As to why Jews are SO different, I guess it depends on who you ask and your concept of what a Jew is.
First of all though many of share a common ancestry, we are not actually a race. Some Jews are not Semites.
As for those who do have "Jewish" DNA markers (as they are called, often referred to by some as merely "J"), we definitely do not look alike. Ashkenazi Jews look a lot more Caucasian than Sephardic Jews. I'm Sephardic, have a Spanish-sounding name, and many people never know I am Jewish until something causes it to come out into the open. Go visit Tel-Aviv and you will see Jewish people with blonde hair and blue eyes, red hair and green eyes, and a little more Sephardic Jews like me than what you will find in America or England. Jews are a collection of tribes that make up one larger tribe.
As for customs, it depends again on where you are from and what branch of Judaism you hail from. Sephardic customs are different from Ashkenazi customs. Reform Jews are very different from Orthodox Jews, and you would have a hard time pinning down a Post-denominational Jew. Some believe in G-d, others don't.

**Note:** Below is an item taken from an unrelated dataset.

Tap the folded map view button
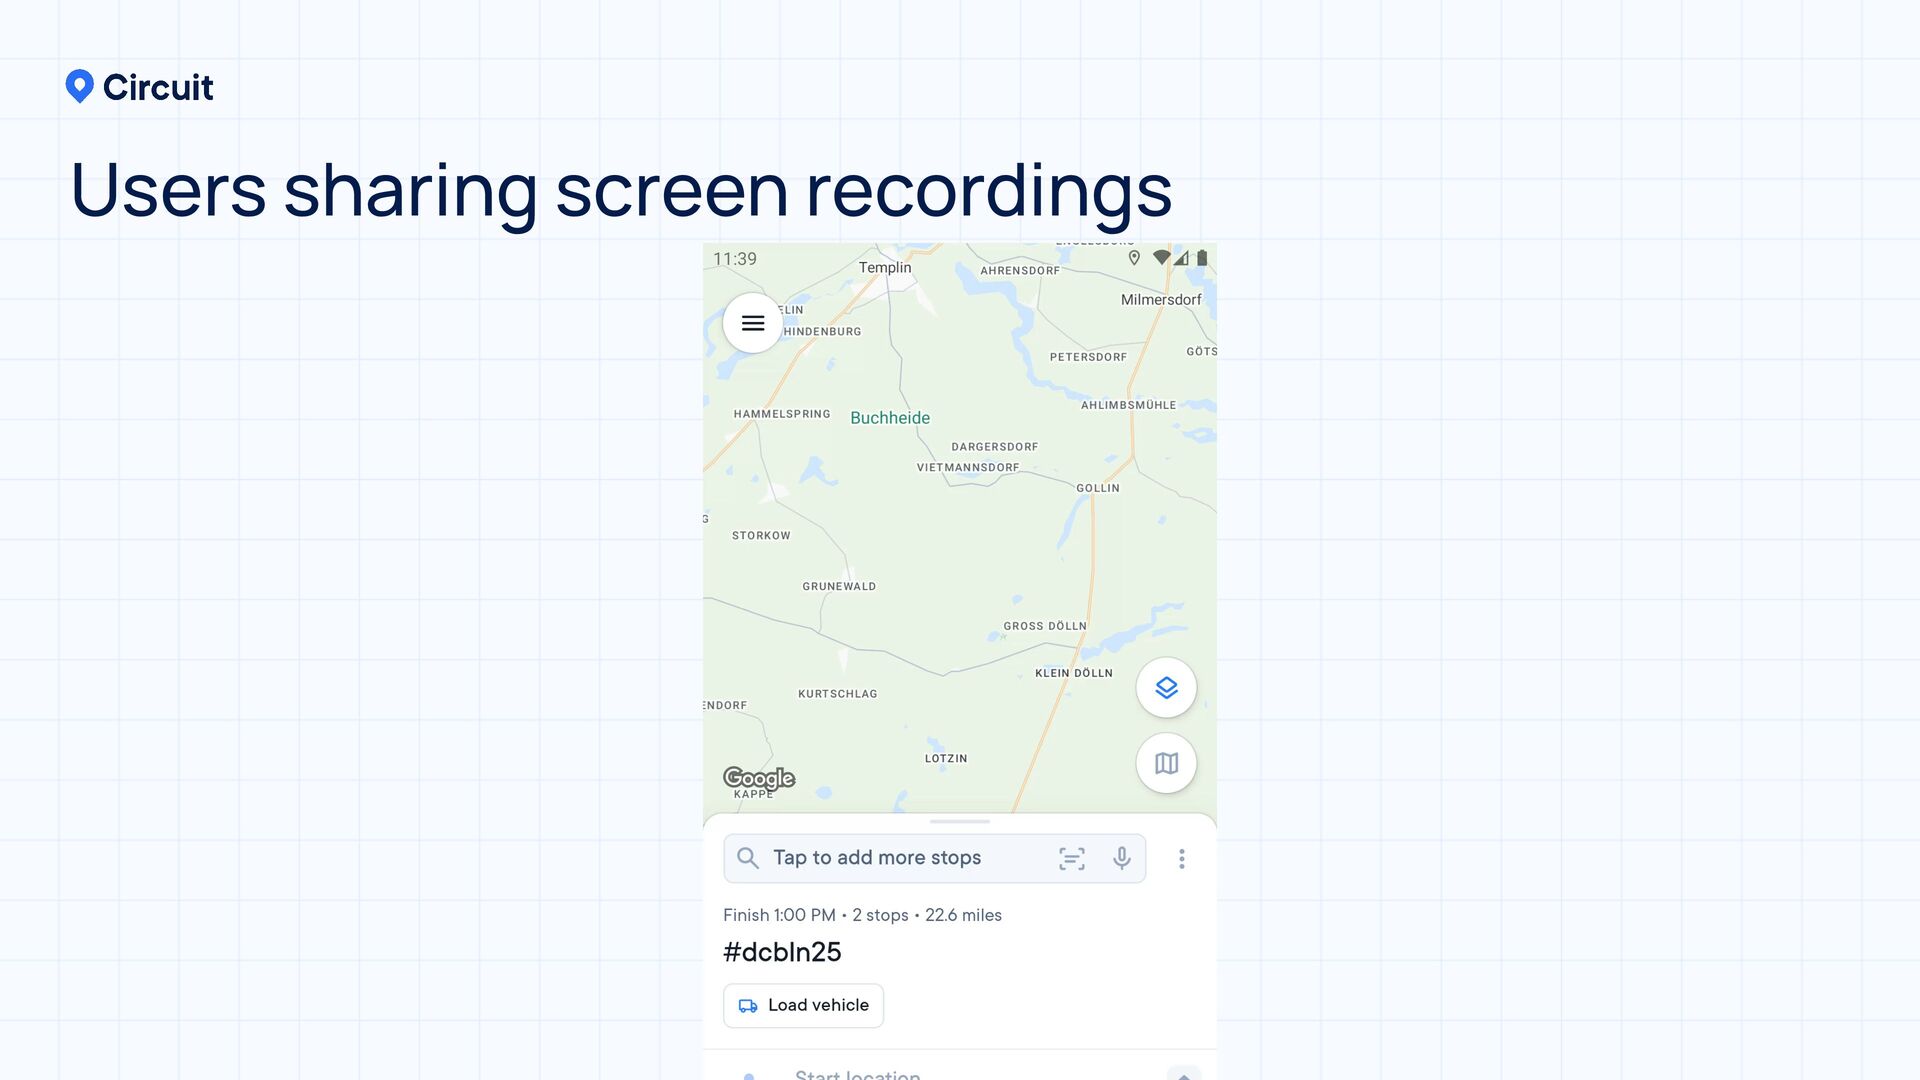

In the East it is customary for all peoples, regardless of religion or race, to pray with a head covering, to grow facial hair, to avoid pork, to have a national weekly holy day that forbids work, to worship using a language unique and exclusive to a national group. Also Easterners have been worshipping their deity (deities) longer than Westerners, so our theologies are far more complex, and many of us (Jews and Muslims) developed critical thinking during the Golden Age (when Christians were having their "Dark Ages"). This "Golden Age" of enlightenment opened us to advances in science, mathematics, even introducing logic into ancient religions. We are different in many of these areas because Westerners cut themselves off from us for a while and are still playing catch up.
Many of us have and do assimilate. I have had friends who for years did not know I was a Jew until a couple of years ago when Chanukah landed on Thanksgiving in the U.S.A. It startled a lot of people, let me tell you. I may talk a lot about being Jewish here, but only because religion is the main subject on so many threads. Outside of this site most people think I am Latino because of my name and the food me and my family eats.
So it depends on what you think a Jew is. Maybe you haven't been around enough of them. Only a small number dress like the Orthodox, whereas the majority of us would be hard to spot.